## About this exercise
Give back the records in full, with every line exactly as it was.

________

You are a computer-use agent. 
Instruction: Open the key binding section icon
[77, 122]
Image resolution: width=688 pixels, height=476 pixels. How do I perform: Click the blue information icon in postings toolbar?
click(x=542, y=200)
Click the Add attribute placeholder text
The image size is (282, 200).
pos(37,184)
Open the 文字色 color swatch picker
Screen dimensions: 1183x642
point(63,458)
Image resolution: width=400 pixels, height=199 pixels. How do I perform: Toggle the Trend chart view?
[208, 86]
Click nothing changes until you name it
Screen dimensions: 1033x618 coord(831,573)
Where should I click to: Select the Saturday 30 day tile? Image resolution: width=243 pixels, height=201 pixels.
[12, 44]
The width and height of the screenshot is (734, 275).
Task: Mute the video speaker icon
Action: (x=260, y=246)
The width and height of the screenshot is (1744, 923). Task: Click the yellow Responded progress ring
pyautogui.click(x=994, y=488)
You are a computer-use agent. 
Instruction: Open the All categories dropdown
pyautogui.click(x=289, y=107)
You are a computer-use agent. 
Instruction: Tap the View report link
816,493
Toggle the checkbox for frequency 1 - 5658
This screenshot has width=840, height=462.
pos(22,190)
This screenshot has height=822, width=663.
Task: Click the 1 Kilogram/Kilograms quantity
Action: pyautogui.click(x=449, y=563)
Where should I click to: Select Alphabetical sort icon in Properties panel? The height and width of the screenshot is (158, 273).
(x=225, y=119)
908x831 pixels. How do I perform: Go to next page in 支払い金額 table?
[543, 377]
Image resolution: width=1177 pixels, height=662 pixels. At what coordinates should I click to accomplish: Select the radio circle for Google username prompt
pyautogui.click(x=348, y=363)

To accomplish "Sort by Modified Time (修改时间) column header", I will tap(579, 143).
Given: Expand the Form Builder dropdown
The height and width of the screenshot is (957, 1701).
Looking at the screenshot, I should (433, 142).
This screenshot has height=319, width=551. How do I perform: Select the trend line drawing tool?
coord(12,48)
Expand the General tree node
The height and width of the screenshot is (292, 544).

________

## Exercise solution
You are a computer-use agent. 
Instruction: Open the key binding section icon
[77, 122]
Image resolution: width=688 pixels, height=476 pixels. How do I perform: Click the blue information icon in postings toolbar?
click(x=542, y=200)
Click the Add attribute placeholder text
The image size is (282, 200).
pos(37,184)
Open the 文字色 color swatch picker
Screen dimensions: 1183x642
point(63,458)
Image resolution: width=400 pixels, height=199 pixels. How do I perform: Toggle the Trend chart view?
[208, 86]
Click nothing changes until you name it
Screen dimensions: 1033x618 coord(831,573)
Where should I click to: Select the Saturday 30 day tile? Image resolution: width=243 pixels, height=201 pixels.
[12, 44]
The width and height of the screenshot is (734, 275).
Task: Mute the video speaker icon
Action: (x=260, y=246)
The width and height of the screenshot is (1744, 923). Task: Click the yellow Responded progress ring
pyautogui.click(x=994, y=488)
You are a computer-use agent. 
Instruction: Open the All categories dropdown
pyautogui.click(x=289, y=107)
You are a computer-use agent. 
Instruction: Tap the View report link
816,493
Toggle the checkbox for frequency 1 - 5658
This screenshot has width=840, height=462.
pos(22,190)
This screenshot has height=822, width=663.
Task: Click the 1 Kilogram/Kilograms quantity
Action: pyautogui.click(x=449, y=563)
Where should I click to: Select Alphabetical sort icon in Properties panel? The height and width of the screenshot is (158, 273).
(x=225, y=119)
908x831 pixels. How do I perform: Go to next page in 支払い金額 table?
[543, 377]
Image resolution: width=1177 pixels, height=662 pixels. At what coordinates should I click to accomplish: Select the radio circle for Google username prompt
pyautogui.click(x=348, y=363)

To accomplish "Sort by Modified Time (修改时间) column header", I will tap(579, 143).
Given: Expand the Form Builder dropdown
The height and width of the screenshot is (957, 1701).
Looking at the screenshot, I should (433, 142).
This screenshot has height=319, width=551. How do I perform: Select the trend line drawing tool?
coord(12,48)
Expand the General tree node
The height and width of the screenshot is (292, 544).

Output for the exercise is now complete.